Abstract
A 34-year-old woman visited the hospital suffering from enanthema of the tongue, hair loss, and nonproductive cough. Corticosteroid administration slightly resolved the enanthema and hair loss, but not the nonproductive cough. She was transferred to another hospital for the resection of a retroperitoneal mass, which was histopathologically diagnosed as unicentric, hyaline vascular type Castleman’s disease. She was then referred to our hospital due to progressive dyspnea and was diagnosed as having bronchiolitis obliterans based on computed tomography scan findings and a lung function test, while paraneoplastic pemphigus was clinically considered for her enanthema. After her death from respiratory failure in spite of corticosteroid administration, autopsy confirmed constrictive bronchiolitis in the lung. Mucocutaneous lesions, clinically considered as paraneoplastic pemphigus, were histologically different from pemphigus. The constrictive bronchiolitis and other pathological findings, including nonviral chronic hepatitis and interstitial nephritis, confirmed the diagnosis of paraneoplastic autoimmune multiorgan syndrome associated with the Castleman’s disease.

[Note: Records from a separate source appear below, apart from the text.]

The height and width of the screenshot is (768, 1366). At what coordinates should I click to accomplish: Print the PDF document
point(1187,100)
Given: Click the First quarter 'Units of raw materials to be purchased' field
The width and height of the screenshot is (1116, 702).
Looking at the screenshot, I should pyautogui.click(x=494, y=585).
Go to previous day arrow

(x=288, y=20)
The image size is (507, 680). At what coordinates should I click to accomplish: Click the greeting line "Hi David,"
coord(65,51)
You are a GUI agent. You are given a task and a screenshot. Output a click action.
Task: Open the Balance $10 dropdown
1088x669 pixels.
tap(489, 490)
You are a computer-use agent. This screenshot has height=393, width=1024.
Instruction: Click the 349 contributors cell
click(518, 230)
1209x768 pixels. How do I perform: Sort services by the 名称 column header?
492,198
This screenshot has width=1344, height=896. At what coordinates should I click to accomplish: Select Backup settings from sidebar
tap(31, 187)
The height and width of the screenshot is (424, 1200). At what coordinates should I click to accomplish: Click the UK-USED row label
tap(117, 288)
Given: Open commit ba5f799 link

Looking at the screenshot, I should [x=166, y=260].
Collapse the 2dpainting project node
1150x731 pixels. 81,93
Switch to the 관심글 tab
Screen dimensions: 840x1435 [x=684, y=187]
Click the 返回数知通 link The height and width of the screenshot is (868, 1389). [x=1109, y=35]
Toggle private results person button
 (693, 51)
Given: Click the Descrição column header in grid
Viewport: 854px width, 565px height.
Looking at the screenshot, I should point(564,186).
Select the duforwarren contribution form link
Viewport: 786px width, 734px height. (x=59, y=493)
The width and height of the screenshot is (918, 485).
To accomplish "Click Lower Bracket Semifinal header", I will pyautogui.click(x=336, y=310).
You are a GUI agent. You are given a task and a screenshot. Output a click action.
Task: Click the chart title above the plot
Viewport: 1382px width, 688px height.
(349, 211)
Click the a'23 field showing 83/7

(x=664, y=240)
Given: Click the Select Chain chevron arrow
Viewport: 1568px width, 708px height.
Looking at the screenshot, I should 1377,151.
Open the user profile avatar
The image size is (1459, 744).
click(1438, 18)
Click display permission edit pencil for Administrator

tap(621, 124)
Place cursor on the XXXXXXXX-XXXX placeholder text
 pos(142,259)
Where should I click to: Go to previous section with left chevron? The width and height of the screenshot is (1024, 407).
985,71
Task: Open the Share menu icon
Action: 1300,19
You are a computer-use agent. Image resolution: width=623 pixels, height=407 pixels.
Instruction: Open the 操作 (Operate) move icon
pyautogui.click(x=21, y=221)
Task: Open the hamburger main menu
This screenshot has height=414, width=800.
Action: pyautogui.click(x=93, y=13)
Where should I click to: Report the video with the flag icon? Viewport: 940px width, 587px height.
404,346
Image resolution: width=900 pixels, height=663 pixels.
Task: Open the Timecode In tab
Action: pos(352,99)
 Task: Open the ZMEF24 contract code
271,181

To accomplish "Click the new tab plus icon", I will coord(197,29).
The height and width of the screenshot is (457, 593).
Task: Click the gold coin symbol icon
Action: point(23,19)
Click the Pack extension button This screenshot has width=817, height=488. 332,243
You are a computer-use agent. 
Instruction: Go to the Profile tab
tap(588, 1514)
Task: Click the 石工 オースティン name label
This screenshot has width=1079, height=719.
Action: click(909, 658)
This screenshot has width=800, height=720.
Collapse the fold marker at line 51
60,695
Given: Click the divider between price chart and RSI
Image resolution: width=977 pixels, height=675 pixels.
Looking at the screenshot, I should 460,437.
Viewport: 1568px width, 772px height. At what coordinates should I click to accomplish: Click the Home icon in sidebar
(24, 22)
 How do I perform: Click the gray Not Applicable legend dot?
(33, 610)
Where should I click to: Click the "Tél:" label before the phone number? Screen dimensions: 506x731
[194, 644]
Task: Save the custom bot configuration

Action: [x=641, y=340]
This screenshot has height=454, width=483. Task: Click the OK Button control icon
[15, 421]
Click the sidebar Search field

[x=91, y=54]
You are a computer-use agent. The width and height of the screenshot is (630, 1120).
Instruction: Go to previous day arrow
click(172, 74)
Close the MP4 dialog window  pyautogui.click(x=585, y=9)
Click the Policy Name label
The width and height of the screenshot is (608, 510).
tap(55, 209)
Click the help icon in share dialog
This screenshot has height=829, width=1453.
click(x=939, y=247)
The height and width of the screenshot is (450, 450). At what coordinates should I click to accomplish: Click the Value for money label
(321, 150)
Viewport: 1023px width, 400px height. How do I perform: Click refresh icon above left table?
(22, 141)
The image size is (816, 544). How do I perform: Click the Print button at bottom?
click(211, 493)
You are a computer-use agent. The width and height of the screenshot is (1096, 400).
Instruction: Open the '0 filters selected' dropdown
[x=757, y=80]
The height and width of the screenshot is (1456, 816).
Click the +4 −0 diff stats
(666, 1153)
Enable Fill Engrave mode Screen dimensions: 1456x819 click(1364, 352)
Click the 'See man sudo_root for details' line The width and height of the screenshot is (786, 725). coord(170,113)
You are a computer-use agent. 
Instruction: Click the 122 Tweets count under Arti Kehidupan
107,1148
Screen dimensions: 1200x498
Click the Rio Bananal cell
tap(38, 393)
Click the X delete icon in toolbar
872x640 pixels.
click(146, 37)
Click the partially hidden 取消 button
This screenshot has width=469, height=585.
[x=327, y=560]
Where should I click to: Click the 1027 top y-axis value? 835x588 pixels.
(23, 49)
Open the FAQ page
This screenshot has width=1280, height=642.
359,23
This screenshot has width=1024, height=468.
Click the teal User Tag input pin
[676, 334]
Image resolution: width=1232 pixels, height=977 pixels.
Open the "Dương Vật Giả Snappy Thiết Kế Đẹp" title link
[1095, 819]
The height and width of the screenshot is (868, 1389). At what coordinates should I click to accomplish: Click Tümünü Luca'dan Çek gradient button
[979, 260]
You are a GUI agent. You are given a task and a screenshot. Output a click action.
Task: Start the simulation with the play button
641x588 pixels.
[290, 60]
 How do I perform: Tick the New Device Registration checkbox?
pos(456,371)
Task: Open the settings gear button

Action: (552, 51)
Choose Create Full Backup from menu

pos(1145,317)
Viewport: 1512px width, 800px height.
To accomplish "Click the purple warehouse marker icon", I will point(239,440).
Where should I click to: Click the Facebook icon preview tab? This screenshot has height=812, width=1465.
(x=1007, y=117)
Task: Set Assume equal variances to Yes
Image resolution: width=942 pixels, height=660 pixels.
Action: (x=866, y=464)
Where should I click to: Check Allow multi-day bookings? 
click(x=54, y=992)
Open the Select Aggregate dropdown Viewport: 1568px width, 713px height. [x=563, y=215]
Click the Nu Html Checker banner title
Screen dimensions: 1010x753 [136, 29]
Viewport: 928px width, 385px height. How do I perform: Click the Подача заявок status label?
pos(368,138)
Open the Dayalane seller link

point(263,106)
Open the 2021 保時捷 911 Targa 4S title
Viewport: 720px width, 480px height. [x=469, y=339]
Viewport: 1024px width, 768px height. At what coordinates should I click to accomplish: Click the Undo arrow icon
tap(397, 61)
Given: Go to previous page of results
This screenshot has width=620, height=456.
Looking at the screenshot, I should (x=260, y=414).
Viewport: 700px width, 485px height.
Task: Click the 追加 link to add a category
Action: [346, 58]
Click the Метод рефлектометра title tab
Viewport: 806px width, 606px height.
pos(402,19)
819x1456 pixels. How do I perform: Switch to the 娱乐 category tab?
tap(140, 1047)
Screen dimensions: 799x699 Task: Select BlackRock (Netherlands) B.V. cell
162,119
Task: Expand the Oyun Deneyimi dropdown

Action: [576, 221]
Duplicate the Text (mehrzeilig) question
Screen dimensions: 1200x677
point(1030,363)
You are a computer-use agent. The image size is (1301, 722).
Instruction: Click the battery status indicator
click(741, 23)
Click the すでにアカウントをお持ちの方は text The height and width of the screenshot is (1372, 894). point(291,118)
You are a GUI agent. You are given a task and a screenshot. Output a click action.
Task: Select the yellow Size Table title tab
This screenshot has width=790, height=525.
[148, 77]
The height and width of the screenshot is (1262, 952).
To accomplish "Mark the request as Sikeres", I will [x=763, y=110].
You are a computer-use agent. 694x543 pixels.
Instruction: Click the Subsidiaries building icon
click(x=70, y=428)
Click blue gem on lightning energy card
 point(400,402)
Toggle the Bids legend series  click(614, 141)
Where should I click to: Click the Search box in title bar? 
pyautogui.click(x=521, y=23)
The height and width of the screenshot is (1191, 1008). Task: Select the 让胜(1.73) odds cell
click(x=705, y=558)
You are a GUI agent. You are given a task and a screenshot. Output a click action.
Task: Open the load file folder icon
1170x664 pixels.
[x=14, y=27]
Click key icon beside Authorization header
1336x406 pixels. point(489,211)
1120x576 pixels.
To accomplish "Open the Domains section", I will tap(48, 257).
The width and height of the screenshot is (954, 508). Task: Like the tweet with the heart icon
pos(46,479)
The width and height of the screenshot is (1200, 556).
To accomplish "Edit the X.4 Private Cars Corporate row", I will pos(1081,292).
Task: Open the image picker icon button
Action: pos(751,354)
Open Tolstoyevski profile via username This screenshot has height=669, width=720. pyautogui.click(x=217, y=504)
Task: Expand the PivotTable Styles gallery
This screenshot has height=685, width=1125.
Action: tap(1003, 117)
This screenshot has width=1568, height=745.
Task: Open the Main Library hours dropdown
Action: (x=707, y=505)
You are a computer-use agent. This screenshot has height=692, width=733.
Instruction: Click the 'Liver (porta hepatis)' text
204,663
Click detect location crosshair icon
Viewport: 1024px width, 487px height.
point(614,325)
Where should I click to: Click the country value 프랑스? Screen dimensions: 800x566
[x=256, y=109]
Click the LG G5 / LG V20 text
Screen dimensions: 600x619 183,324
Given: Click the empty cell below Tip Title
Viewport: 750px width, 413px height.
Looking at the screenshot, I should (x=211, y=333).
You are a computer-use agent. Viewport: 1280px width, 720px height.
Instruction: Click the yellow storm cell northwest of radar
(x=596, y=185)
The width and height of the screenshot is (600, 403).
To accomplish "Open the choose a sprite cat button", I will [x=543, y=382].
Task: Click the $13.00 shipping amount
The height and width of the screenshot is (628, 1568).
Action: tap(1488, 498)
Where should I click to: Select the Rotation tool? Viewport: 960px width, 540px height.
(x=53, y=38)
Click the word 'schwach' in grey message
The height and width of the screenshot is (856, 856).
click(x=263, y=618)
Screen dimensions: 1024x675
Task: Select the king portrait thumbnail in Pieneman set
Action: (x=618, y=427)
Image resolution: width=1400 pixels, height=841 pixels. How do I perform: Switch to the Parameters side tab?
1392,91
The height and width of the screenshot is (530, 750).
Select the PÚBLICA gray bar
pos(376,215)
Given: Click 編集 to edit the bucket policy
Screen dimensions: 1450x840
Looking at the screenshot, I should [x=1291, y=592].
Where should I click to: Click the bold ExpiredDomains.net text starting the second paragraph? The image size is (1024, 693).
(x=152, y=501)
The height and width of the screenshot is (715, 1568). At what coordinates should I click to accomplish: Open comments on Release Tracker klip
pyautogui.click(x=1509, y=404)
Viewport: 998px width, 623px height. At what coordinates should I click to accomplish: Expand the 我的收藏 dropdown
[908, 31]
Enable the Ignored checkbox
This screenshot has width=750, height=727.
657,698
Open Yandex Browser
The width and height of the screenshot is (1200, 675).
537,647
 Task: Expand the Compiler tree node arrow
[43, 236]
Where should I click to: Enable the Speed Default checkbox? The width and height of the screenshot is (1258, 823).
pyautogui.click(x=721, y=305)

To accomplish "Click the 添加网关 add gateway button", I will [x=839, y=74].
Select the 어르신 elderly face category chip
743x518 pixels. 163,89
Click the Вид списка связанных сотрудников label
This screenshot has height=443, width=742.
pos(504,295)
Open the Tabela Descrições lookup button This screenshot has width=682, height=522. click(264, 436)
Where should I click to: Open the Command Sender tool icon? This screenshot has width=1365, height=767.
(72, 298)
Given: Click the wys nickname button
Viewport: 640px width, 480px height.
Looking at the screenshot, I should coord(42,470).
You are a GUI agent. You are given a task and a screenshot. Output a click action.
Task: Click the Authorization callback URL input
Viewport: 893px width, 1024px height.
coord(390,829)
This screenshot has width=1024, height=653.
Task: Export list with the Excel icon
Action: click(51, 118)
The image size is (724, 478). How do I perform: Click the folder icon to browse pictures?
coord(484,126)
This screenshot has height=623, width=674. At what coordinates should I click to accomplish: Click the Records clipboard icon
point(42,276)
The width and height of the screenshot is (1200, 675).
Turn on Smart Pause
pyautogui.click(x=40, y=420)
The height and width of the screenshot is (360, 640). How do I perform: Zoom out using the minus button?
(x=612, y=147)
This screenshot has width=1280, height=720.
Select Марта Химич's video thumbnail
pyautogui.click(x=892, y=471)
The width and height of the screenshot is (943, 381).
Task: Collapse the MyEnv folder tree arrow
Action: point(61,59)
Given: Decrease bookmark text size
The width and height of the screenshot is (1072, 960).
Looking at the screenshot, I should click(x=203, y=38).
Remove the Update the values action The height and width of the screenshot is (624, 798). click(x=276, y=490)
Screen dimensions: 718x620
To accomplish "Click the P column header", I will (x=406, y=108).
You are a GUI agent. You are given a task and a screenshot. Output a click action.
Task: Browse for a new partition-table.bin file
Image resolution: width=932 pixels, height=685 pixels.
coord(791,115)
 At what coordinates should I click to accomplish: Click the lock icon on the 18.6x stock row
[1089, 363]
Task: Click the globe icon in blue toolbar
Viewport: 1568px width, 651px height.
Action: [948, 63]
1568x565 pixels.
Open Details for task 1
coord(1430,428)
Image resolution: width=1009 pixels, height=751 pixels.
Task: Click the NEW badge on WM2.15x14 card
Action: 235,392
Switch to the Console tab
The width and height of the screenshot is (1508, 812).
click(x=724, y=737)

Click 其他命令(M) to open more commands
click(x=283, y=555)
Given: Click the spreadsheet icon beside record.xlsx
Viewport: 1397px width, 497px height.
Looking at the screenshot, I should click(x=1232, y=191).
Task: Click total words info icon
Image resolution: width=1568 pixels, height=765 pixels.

Keywords: Bronchiolitis obliterans, paraneoplastic autoimmune multiorgan syndrome, paraneoplastic pemphigus, unicentric Castleman’s disease
Introduction
Bronchiolitis obliterans manifests as inflammatory and fibrotic changes mainly affecting the small bronchi and membranous bronchioles, leading to occlusion of airway lumens. It is classified into two categories: (1) cellular and destructive bronchiolitis, in which inflammation of bronchial walls destroys normal structural components, including elastic fiber and smooth muscle; or (2) constrictive bronchiolitis [1], in which the structural components of the bronchial walls are preserved with granulation and fibrosis in airway lumens. Constrictive bronchiolitis has been reported to be associated with transplantation, neoplasms, infections, connective tissue diseases, pemphigus, inhalation of toxic gas, and consumption of Sauropus androgynus.
Here, we present a case of unicentric Castleman’s disease associated with paraneoplastic pemphigus-like lesions and constrictive bronchiolitis, which was lethally progressive even after resection of Castleman’s disease and steroid administration.
Case Report
A 34-year-old woman visited the hospital suffering from enanthema of the tongue, hair loss, and nonproductive cough 9 months before admission to our institution. She was diagnosed as having asthma based on wheezing and corticosteroid was prescribed, which slightly improved the enanthema and hair loss but not the nonproductive cough.
Since a retroperitoneal mass was found, she was transferred to another hospital where surgery was performed. The retroperitoneal mass, enclosed within a capsule, was completely resected to reveal unicentric/hyaline vascular type Castleman’s disease. Within multiple lymph follicles, blood vessels with hyalinosis proliferated and reticular cells formed a concentric pattern. Fibrosis between lymph follicles was rich in small round cells but not in plasma cells.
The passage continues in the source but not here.